• _Input data_

-.-.-

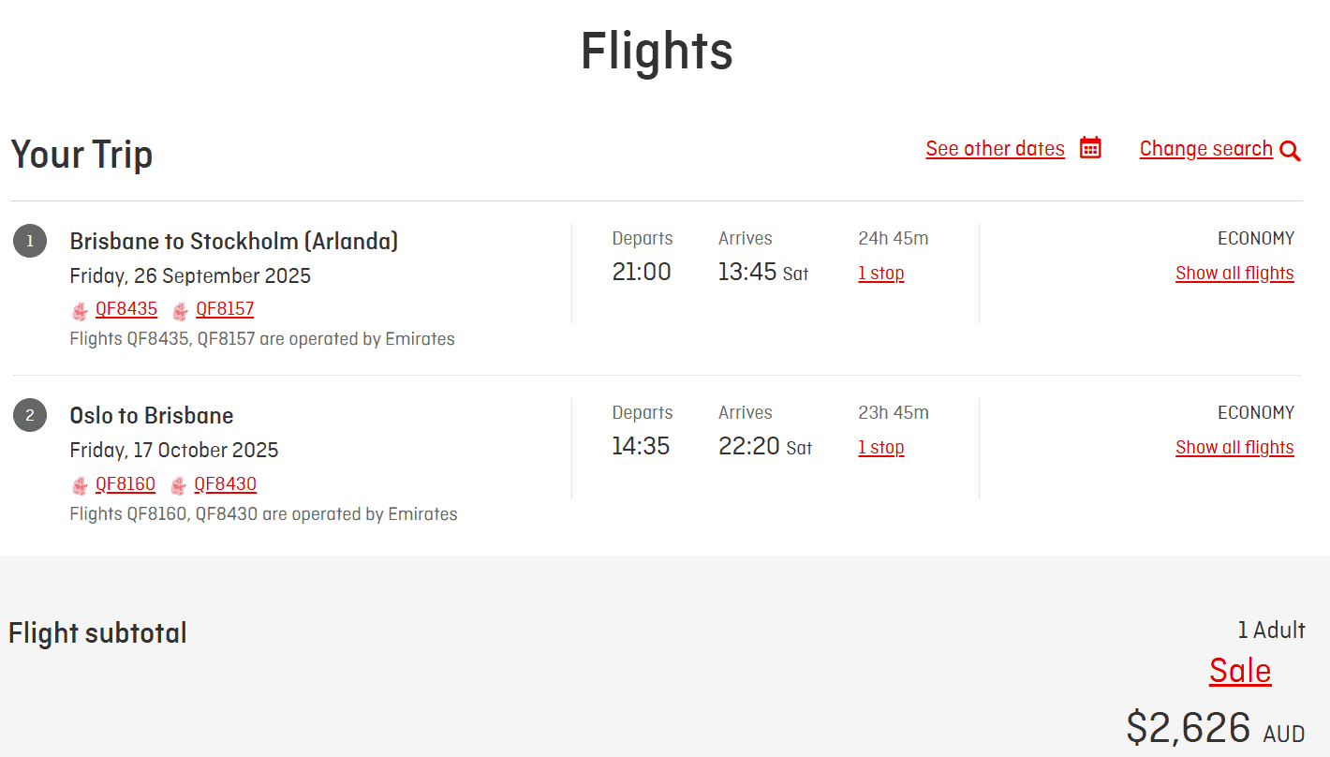View details of flight QF8160

tap(126, 484)
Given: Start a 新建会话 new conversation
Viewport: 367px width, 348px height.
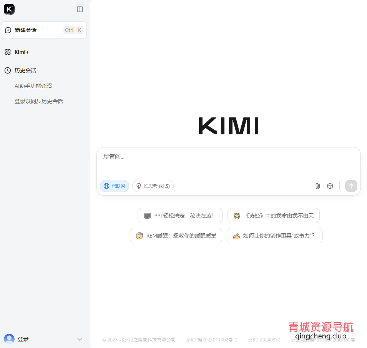Looking at the screenshot, I should tap(25, 30).
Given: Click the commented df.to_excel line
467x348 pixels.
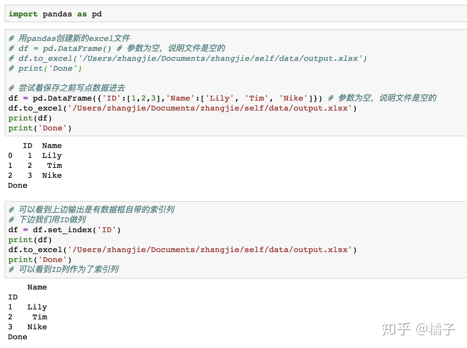Looking at the screenshot, I should pos(187,58).
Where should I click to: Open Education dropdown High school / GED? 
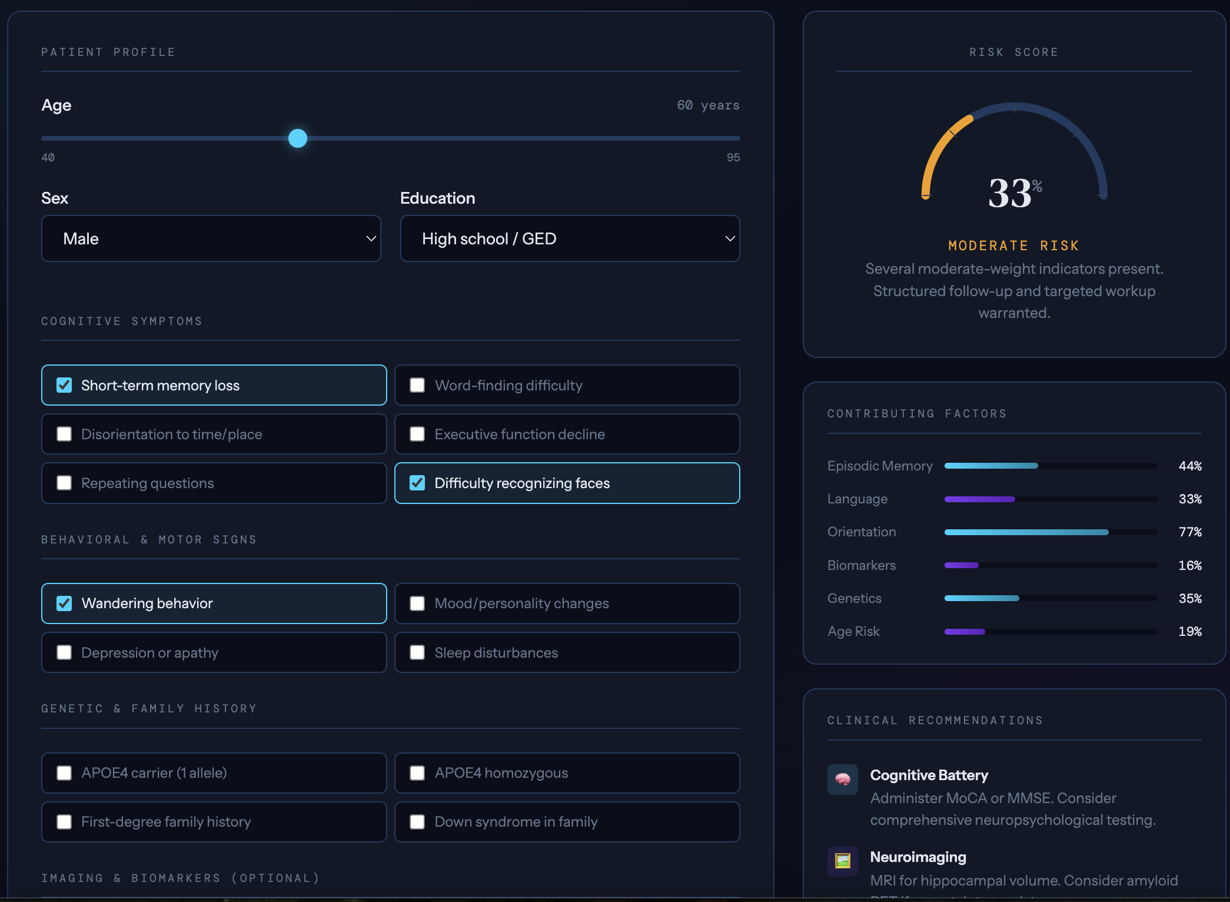(569, 238)
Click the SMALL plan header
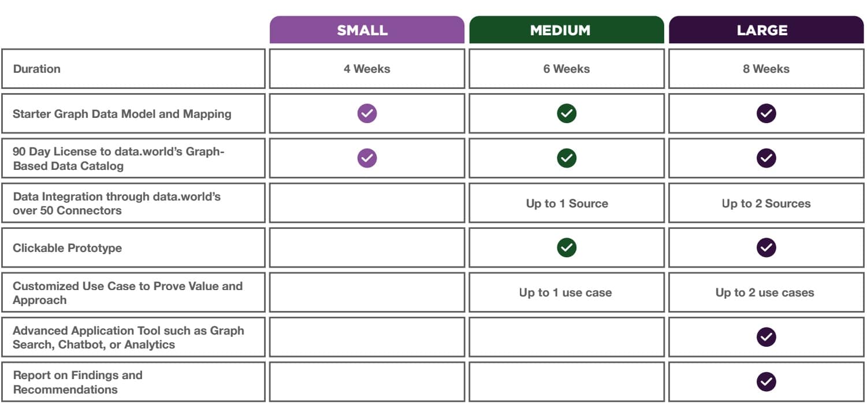 pos(367,30)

-.-.-

Copy out all of the records above word for word, omitting the pictures.

• _Complete output_
View details of flight QF8160

tap(126, 484)
Given: Start a 新建会话 new conversation
Viewport: 367px width, 348px height.
Looking at the screenshot, I should tap(25, 30).
Given: Click the commented df.to_excel line
467x348 pixels.
Looking at the screenshot, I should pos(187,58).
Where should I click to: Open Education dropdown High school / GED? 
(569, 238)
Click the SMALL plan header
 pos(367,30)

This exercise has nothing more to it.